How to do Savasana Pose
Lie down on your back. Extend your legs out at hip distance. Rest your arms down alongside your body with your palms facing up.
Naturally turn your feet out. Relax your legs. Soften your core. Slide your shoulder blades together and down to open your chest. Relax the muscles of your face and neck. Relax your entire body.
Close your eyes or soften your gaze and return to your natural breath. Repeat this breathing cycle slowly and steadily for several breaths and allow your senses to turn deeper and naturally inward. When you are ready, slowly open your eyes and invite gentle movement back into your body.
Point of Focus (Dhristi) for Shavasana
With your eyes closed, your focus and awareness may rest inward between your eyebrows. If keeping the eyes open, a single point of focus may be a spot on the ceiling. Witness yourself without reaction.

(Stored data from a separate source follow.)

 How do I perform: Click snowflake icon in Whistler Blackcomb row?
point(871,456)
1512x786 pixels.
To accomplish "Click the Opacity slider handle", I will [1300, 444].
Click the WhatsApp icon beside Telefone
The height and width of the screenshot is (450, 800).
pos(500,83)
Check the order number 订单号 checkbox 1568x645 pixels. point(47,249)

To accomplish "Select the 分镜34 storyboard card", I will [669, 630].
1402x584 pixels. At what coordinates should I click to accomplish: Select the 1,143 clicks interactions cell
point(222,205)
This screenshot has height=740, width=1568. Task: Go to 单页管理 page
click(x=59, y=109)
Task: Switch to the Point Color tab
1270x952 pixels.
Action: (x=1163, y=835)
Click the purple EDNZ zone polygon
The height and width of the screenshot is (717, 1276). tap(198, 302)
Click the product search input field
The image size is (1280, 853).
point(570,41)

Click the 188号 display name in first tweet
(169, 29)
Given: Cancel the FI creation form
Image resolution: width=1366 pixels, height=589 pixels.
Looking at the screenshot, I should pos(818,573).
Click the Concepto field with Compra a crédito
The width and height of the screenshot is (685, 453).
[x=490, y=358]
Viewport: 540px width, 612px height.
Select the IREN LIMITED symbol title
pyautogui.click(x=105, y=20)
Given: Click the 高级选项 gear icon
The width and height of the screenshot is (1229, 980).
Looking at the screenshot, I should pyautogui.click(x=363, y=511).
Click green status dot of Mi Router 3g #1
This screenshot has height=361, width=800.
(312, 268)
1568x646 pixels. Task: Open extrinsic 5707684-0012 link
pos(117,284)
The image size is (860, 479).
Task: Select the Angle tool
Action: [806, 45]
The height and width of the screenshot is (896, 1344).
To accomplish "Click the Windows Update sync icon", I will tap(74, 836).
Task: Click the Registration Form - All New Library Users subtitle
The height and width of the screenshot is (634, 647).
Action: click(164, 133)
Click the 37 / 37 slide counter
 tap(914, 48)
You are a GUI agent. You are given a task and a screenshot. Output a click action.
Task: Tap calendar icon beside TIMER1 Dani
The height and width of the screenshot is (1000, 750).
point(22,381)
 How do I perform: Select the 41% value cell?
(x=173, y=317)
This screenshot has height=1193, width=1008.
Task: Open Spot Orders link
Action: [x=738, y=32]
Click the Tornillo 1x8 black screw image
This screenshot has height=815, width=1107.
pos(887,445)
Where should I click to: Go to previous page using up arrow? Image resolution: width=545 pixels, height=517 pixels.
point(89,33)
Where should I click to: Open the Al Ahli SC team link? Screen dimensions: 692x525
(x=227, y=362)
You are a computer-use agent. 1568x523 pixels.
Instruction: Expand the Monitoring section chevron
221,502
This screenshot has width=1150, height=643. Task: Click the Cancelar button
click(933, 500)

Benefits of Savasana Pose in Yoga
- Conscious relaxation
- Balances all body systems, especially the nervous, digestive and endocrine.
- Calms our body down and is recommended for anxiety, stress and high blood pressure.
- Cultivates deep relaxation.
- Easiest posture to perform. The hardest posture to master!
- Maintaining awareness without effort or exertion – a revealing exploration of body-mind integration.
- Anatomical position for unrestricted circulation and ease.
- Recovery for body and mind.
- Deliver oxygenated blood to all systems of body
- Yields focus and concentration on breath, mind and body at first.
- Calming posture that decreases anxiety
- Align the body as symmetrically as possible (from the outside), find relaxation and quiet (from the inside) in order to witness yourself without reaction.
- The predominant brain wave pattern is Theta at 4-8Hz, deeper states of Savasana may shift brain wave patterns into Delta (.5-2Hz frequency).
The brain wave pattern of Theta is 4-8Hz frequency. Deeper states of Savasana may shift brain wave patterns into Delta .5-2Hz frequency. Savasana is different from sleep, which may happen in this pose.
Breathing during Shavasana
The breathing in this posture is challenging as it requires the act of witnessing or being aware of your breath but not controlling your breath. The breath is usually altered when you are aware of it. Do your best to be a passive witness of yourself. This posture teaches us a powerful lesson that truly surrendering is an act of will.
Posture Options & Props for Savasana
Facts about Savasana Pose
Pose Type: | Laying |
Sanskrit: | Savasana (Sava = Corpse), Mrtasana (Mrta = Death) |
Other Names: | Shavasana, Corpse Pose |
Skill Level: | Beginner |
Safety Reminders for Savasana Pose
This posture is for everyone. It’s difficult to hurt yourself in this posture.
If you experience low back or knee discomfort try widening your legs, bend your knees or support your knees with a towel or bolster underneath.
It is possible to notice unease at first, it is recommended to use a calm, supported space with lights on if needed.